The stock, though, has taken a beating in the aftermath of the Firestone mess, and it has lost 11% of its value so far this year. However, it gained 63 cents Wednesday, closing at $25.88 a share on the New York Stock Exchange.
In the faulty car-ignition case, the class-action suit was brought on behalf of more than 3 million California residents who now or formerly owned Ford vehicles equipped with “thick-film ignition modules.” An estimated 1.8 million TFI-equipped vehicles are still on the road and, under the judge’s tentative ruling, they could be recalled or their owners could be reimbursed by Ford if they replaced the failed modules on their own.
Either way, the decision by Alameda County Superior Court Judge Michael E. Ballachey could cost Ford more than $100 million, though his ruling could be revised after he holds more hearings Sept. 28-29.
The TFI module is a device that regulates the flow of electrical current to spark plugs.
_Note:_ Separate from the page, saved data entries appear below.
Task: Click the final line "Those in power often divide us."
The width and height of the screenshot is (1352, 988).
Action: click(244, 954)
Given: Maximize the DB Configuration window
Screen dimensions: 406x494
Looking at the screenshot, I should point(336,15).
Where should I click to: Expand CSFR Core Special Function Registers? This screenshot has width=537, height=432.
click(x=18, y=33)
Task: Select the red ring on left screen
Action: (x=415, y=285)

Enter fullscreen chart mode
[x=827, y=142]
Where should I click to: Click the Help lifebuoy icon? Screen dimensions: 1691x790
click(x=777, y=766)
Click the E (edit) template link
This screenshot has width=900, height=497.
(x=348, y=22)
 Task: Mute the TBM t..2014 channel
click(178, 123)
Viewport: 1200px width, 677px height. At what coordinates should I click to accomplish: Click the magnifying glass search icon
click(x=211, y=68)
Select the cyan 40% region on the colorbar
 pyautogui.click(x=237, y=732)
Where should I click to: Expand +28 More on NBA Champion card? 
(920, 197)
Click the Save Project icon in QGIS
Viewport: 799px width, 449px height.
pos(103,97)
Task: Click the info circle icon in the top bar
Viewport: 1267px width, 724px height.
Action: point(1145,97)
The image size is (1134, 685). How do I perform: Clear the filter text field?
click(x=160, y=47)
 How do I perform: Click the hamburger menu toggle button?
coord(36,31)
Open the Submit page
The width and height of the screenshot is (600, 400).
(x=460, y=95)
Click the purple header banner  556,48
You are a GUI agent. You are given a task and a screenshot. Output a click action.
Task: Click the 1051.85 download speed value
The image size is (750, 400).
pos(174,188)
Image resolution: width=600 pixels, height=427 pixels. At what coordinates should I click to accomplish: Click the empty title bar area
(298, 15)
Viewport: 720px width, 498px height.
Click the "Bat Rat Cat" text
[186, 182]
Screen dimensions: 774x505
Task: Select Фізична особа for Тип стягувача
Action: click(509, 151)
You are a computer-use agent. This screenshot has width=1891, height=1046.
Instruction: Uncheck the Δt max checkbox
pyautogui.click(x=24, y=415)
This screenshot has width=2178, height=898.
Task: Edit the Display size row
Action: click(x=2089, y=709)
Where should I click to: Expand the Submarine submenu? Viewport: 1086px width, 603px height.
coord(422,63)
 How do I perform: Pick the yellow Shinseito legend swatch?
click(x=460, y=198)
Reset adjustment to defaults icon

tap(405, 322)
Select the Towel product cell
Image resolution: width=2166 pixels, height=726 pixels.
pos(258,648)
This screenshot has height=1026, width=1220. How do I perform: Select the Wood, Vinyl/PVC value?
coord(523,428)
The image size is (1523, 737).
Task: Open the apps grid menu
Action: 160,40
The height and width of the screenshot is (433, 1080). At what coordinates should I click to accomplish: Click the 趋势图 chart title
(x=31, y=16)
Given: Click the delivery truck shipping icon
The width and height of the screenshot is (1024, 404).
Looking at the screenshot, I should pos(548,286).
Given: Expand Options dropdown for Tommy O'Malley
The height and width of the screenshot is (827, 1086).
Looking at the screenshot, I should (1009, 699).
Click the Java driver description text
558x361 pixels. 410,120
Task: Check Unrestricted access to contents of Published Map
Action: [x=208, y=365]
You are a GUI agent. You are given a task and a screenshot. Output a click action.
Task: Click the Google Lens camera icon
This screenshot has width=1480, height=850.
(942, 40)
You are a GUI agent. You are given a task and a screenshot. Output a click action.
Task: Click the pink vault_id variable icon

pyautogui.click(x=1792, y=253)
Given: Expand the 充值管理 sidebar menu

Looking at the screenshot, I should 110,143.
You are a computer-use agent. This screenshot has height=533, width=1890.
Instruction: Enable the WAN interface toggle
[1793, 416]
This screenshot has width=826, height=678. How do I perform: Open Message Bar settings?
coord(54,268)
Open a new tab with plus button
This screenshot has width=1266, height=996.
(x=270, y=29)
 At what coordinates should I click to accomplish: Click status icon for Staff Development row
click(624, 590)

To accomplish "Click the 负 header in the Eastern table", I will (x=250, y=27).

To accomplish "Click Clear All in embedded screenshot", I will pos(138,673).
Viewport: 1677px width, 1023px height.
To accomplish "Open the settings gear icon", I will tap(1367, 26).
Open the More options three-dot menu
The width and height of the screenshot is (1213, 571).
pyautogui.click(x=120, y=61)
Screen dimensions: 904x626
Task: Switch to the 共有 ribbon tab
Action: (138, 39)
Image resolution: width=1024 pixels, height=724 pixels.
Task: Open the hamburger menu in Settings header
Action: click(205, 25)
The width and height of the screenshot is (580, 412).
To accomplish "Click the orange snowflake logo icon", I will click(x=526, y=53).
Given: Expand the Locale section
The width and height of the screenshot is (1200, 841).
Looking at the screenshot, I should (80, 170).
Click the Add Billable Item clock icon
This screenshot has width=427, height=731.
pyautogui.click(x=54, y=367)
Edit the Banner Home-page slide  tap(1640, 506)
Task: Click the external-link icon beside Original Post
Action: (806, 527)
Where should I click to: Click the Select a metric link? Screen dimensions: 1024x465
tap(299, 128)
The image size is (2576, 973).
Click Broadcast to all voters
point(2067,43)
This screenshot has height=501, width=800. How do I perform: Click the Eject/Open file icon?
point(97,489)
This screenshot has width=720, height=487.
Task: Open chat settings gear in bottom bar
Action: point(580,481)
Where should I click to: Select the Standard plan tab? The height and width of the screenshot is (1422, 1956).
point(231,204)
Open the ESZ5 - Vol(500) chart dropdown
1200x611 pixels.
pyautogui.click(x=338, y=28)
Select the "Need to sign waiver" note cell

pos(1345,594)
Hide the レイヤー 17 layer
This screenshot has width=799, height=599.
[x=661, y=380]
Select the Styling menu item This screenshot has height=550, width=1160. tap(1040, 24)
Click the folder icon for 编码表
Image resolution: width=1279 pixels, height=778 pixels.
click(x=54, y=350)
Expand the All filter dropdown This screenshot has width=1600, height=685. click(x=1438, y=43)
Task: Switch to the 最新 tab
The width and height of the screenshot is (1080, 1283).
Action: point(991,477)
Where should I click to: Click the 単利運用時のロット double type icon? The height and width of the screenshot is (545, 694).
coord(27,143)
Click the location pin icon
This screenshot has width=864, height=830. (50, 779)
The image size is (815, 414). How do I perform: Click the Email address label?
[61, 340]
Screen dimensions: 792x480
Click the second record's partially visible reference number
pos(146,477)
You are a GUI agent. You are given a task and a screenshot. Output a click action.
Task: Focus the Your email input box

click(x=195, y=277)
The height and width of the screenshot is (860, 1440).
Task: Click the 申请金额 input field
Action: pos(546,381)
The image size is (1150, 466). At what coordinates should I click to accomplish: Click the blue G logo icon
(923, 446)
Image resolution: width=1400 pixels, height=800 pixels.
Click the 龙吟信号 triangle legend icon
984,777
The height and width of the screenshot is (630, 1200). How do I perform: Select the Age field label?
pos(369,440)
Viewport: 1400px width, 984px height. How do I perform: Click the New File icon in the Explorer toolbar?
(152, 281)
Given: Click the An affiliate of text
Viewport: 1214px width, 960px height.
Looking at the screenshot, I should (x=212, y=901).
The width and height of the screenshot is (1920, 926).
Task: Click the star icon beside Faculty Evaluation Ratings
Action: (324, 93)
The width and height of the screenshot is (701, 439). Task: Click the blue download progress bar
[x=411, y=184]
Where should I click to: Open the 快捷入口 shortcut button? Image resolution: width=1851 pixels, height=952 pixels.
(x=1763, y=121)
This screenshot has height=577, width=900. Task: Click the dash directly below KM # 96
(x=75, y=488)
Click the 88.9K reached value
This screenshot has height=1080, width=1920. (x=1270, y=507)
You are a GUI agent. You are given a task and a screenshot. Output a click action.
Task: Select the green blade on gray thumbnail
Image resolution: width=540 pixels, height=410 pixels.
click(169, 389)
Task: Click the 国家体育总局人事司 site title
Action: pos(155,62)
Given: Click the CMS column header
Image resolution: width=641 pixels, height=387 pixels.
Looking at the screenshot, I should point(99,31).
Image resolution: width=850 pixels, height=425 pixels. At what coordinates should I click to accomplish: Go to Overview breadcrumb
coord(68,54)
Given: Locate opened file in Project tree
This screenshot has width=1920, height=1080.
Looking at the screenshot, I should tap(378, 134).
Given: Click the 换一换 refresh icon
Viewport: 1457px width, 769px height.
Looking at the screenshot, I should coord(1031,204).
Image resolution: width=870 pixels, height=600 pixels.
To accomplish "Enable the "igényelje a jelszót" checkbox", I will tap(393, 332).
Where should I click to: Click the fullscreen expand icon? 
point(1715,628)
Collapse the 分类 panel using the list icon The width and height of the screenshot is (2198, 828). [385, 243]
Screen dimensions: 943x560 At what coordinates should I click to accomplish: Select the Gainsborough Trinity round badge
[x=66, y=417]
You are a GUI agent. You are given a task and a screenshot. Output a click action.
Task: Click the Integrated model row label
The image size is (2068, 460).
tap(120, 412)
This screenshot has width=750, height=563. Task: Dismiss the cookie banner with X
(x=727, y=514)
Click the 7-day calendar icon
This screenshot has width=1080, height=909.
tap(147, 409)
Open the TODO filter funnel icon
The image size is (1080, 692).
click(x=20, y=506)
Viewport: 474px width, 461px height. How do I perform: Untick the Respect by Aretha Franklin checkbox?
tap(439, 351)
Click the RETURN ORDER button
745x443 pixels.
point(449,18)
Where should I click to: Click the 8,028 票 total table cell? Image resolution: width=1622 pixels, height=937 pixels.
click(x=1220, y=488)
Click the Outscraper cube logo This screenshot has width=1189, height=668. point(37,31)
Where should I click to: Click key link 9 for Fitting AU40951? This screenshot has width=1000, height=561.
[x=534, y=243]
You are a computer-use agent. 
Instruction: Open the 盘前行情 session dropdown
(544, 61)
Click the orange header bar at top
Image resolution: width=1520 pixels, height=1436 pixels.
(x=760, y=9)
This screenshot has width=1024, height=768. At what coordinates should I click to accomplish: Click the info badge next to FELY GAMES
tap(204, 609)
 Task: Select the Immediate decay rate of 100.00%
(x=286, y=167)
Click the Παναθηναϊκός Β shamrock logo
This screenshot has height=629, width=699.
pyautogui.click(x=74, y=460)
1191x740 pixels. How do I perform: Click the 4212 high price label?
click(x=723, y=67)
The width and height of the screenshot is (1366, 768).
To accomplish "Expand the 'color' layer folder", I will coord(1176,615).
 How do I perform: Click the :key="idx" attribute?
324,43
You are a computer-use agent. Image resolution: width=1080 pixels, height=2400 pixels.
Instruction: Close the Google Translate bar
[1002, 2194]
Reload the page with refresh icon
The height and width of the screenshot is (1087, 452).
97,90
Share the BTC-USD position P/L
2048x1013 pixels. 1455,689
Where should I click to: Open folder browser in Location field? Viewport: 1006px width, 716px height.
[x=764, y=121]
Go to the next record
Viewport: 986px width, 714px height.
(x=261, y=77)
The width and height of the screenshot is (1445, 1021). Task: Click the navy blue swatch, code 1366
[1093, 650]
Between 1983 and 1995, Ford installed them on about 22 million Ford, Lincoln and Mercury vehicles. Plaintiffs’ lawyers allege that Ford’s decision to mount the device on the distributor exposed it to excessive heat, causing a high rate of TFI failures and serious problems with vehicles stalling, both when started up and at highway speeds.
Ford argues that there is no significant difference in the number of failures of TFI modules mounted on distributors versus remote-mounted ones, and no evidence of any injuries or deaths caused by the problem.
But Ballachey said evidence shows that Ford was aware that mounting the modules on distributors would make them “vulnerable to ‘thermal stress.’ ”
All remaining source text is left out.